Today there are many paths to recovery, with medically assisted recovery, treatment, and Peer support services. Individuals have the freedom of choice and assistance to choose wisely, to survive and thrive.
In a recent Bill White blog titled Recovery Song (Dragon’s Lullaby) I read the words, “I imagine a person battling a dragon, throwing pebbles at the beast to no avail, and then finding a melody that did not kill the dragon, but for some precious moments. Put it to sleep.” words attributed to Stephanie Chang, NCSU, Social Work 516 (Addiction, Recovery, and Social Work Practice). What it described to me was medically assisted recovery. While the dragon sleeps, the free-thinking person quietly goes about seeking support and guidance to paths to recovery. The Bill White blog is more than worthy of time and attention. * See is the link below *
I was pleased to read about advocacy and legislative efforts to reform the “50-year-old drug war” laws. I would like to take some liberty (no pun intended) with Bobby Darin’s Simple Song of Freedom. Some lyrics from the refrain, “Come and sing a simple song of freedom. Sing it like you’ve never sung before. Let it fill the air, tell the people everywhere we, the people here, don’t want a war. Just take the liberty to add a word. Tell the people everywhere we, the people here, don’t want a drug war. There could be a lot of ‘don’t wants’. We have a new perspective on the words lock down and lock up. In either case, freedom is lost to pursue reasonable and effective solutions to problems plaguing the public in general. Within the cancel culture is the imperative to cancel addiction. ‘Will you?’ requires skills of trust and persuasion and ‘You will’, requires threats and intimidation. We have to advocate with a ‘will you’ approach. These words from Hazelden/BFC Foundation,
Recovery advocacy represents a hope-powered community. Our lives prove that recovery is possible, and our stories inspire action. Recovery advocacy is about replacing misinformation with understanding, misperception with empathy, and denial with hope.

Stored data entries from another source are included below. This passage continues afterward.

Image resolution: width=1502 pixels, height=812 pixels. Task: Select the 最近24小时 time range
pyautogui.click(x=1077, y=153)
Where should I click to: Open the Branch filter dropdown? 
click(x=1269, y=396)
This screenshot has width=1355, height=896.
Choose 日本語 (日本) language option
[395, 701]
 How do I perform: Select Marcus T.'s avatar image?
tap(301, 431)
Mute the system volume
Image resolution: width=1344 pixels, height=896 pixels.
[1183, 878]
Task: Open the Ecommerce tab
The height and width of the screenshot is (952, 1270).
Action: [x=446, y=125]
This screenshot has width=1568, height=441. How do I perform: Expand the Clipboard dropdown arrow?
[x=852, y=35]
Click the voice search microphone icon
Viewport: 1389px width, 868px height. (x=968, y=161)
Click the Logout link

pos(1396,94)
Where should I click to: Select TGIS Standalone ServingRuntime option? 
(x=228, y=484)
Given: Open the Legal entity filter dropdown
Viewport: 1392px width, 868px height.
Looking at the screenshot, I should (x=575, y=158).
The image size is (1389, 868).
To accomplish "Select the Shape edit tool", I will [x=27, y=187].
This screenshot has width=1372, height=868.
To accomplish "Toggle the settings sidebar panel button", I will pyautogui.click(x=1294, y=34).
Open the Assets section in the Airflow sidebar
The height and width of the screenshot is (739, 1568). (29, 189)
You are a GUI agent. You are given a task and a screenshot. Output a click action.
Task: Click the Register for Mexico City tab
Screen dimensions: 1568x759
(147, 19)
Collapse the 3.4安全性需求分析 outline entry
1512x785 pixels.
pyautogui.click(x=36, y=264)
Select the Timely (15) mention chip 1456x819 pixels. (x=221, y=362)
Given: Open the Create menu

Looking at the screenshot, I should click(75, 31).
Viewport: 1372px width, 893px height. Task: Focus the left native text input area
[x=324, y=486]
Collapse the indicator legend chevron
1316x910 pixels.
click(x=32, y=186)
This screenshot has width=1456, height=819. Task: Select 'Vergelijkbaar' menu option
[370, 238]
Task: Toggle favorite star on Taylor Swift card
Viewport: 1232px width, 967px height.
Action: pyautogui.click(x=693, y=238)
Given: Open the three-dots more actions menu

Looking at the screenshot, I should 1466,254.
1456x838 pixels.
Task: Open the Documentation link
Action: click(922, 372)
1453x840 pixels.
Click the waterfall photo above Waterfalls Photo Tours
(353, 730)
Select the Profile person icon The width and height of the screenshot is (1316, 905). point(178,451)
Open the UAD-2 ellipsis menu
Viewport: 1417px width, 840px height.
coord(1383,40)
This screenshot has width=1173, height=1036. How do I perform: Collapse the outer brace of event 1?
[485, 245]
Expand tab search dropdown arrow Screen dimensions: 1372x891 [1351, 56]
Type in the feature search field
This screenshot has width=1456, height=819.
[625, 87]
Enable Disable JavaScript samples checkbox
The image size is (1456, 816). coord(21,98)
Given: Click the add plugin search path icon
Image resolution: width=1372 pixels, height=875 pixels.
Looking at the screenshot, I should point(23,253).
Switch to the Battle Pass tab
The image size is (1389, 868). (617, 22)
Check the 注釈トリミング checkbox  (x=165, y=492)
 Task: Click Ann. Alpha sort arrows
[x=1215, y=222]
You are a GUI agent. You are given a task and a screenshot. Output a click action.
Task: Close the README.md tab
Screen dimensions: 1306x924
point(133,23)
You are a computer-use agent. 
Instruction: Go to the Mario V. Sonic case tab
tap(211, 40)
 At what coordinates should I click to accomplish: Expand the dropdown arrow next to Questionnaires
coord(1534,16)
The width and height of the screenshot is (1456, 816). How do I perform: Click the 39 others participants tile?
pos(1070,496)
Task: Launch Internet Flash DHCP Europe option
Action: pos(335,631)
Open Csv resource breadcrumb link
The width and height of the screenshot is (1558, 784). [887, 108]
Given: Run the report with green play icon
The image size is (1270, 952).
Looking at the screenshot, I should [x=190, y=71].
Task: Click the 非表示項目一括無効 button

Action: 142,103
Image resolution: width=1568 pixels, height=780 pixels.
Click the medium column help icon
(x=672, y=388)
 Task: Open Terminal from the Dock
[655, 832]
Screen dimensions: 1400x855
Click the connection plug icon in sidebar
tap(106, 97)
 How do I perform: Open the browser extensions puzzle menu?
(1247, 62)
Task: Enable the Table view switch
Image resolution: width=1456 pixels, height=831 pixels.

My early experience with advocacy was flying to Washington DC on July fourth. Approaching Ronald Reagan airport along the Potomac, the fourth’s fireworks were visible through a left side window. What a feeling. The freedom to fly and the blessing of liberty. I was to meet the Secretary of the Interior, to advocate on behalf of those who wished to have more access and use of public lands for recreational vehicles such as snowmobiles and wheeled vehicles. The case was made to be mindful of sound reason, rationale, and responsibility with recognition of conflicting views and using ‘skills of trust and persuasion’. The Secretary, a good steward of the lands, listened, understood, and agreed to support.
We need to be skilled advocates and there is much to learn and there are many provisions for learning through resources like Faces and Voices of Recovery Advocacy Toolkit.
Kermit the Frog told us in song that there are many songs about rainbows and what’s on the other side —that someday we’ll find it, the rainbow connection. May I suggest that Recovery is the Rainbow Connection for loving, living, and dreaming in its reality. White’s blog (see below) is titled, Recovery Song, Dragon’s Lullaby. We have Frog’s lullaby. It’s magic.